In preliminary findings yesterday, the US panel’s investigators supported many of BP’s own conclusions about what led to the disaster.
The panel’s chief investigator, Fred H. Bartlit jun, announced 13 findings, many of which tallied with investigations of the blowout, including BP’s. He said he agreed with “about 90%” of the company’s own conclusions.
One finding in particular challenges the narrative that dominated headlines since the April 20 incident killed 11 and unleashed 200million gallons of crude into the Gulf: that BP made perilous choices to save money.
“We see no instance where a decision-making person or group of people sat there aware of safety risks, aware of costs, and opted to give up safety for costs,” Mr Bartlit said. Critics immediately complained. Daniel Becnel, a lawyer suing BP and others, called the commission’s finding “absolutely absurd”.
“They are pasting over because they know the government is going to be a defendant sooner or later in this litigation,” Mr Becnel said.
According to testimony before the government’s joint investigative panel, the Macondo well project was nearly $60million (£37million) over budget days before the explosion. That panel has been paying particular attention to the issue of whether money was put ahead of safety.
BP’s internal investigation found flaws with contractor Halliburton’s cement job and the maintenance performed by rig owner Transocean on critical pieces of equipment.
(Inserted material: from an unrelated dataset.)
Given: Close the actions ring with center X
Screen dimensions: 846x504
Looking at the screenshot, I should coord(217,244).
Democrats in Congress have focused on BP’s well design, saying BP made decisions that sacrificed safety to save millions of dollars. Those include running a single piece of pipe from the sea floor to the bottom of the well – a so-called “long string”.
BP also chose to use fewer centralisers, devices that hold the pipe down the centre of the well for cementing.
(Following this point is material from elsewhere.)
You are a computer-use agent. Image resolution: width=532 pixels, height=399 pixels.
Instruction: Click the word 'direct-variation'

In a June letter to then BP chief executive Tony Hayward, Democrat representatives Henry Waxman and Bart Stupak questioned at least five decisions BP made before the explosion. “The common feature of these five decisions is that they posed a trade-off between cost and well safety,” said Mr Waxman and Mr Stupak. “Time after time, it appears that BP made decisions that increased the risk of a blowout to save the company time or expense.”
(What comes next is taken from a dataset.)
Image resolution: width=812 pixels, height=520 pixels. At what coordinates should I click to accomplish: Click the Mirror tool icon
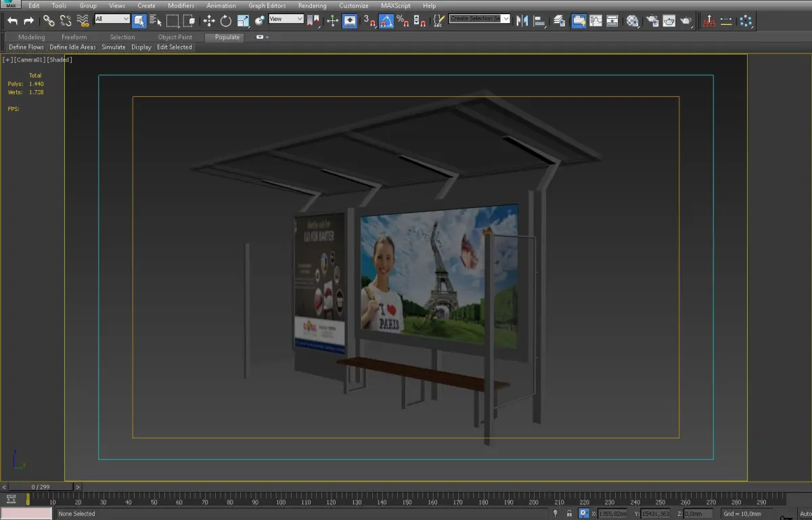(x=522, y=21)
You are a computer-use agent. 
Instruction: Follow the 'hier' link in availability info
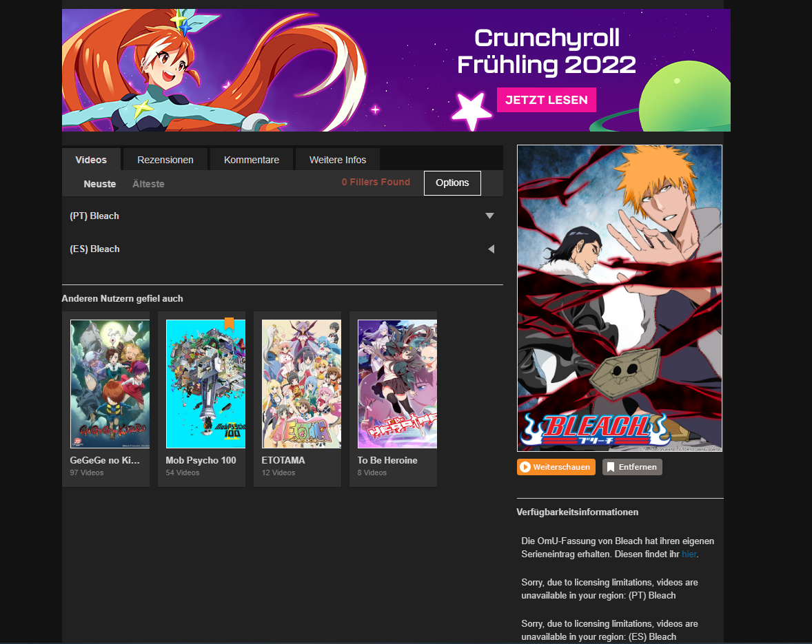(x=689, y=554)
Representative Edward J. Markey, a Democrat and a member of Mr Waxman’s energy panel that is investigating the spill, stood by those claims.
“When the culture of a company favours risk-taking and cutting corners above other concerns, systemic failures like this oil spill disaster result without direct decisions being made or trade-offs being considered,” he said. “What is fully evident, from BP’s pipeline spill in Alaska and the Texas City refinery disaster, to the Deepwater Horizon well failure, is that BP has a long and sordid history of cutting costs and pushing the limits in search of higher profits.”
The president’s commission is the first independent body to weigh in. Like BP, it found the oil and gas travelled up the centre of the pipe in the well, not up the sides.
They also questioned, like BP, the interpretation of a critical test used to determine if the well was stable before the company abandoned it. The investigators said some procedures BP decided to use in that process, where a well is plugged until a company is ready to harvest oil and gas, introduced additional risk.
But its probe also left out critical elements, including why the blowout preventer – the last defence against a runaway well – failed to block the flow of oil and gas. Mr Bartlit said the team would await a forensic analysis before drawing conclusions.
The blowout preventer is now protected evidence in a federal court case into the disaster.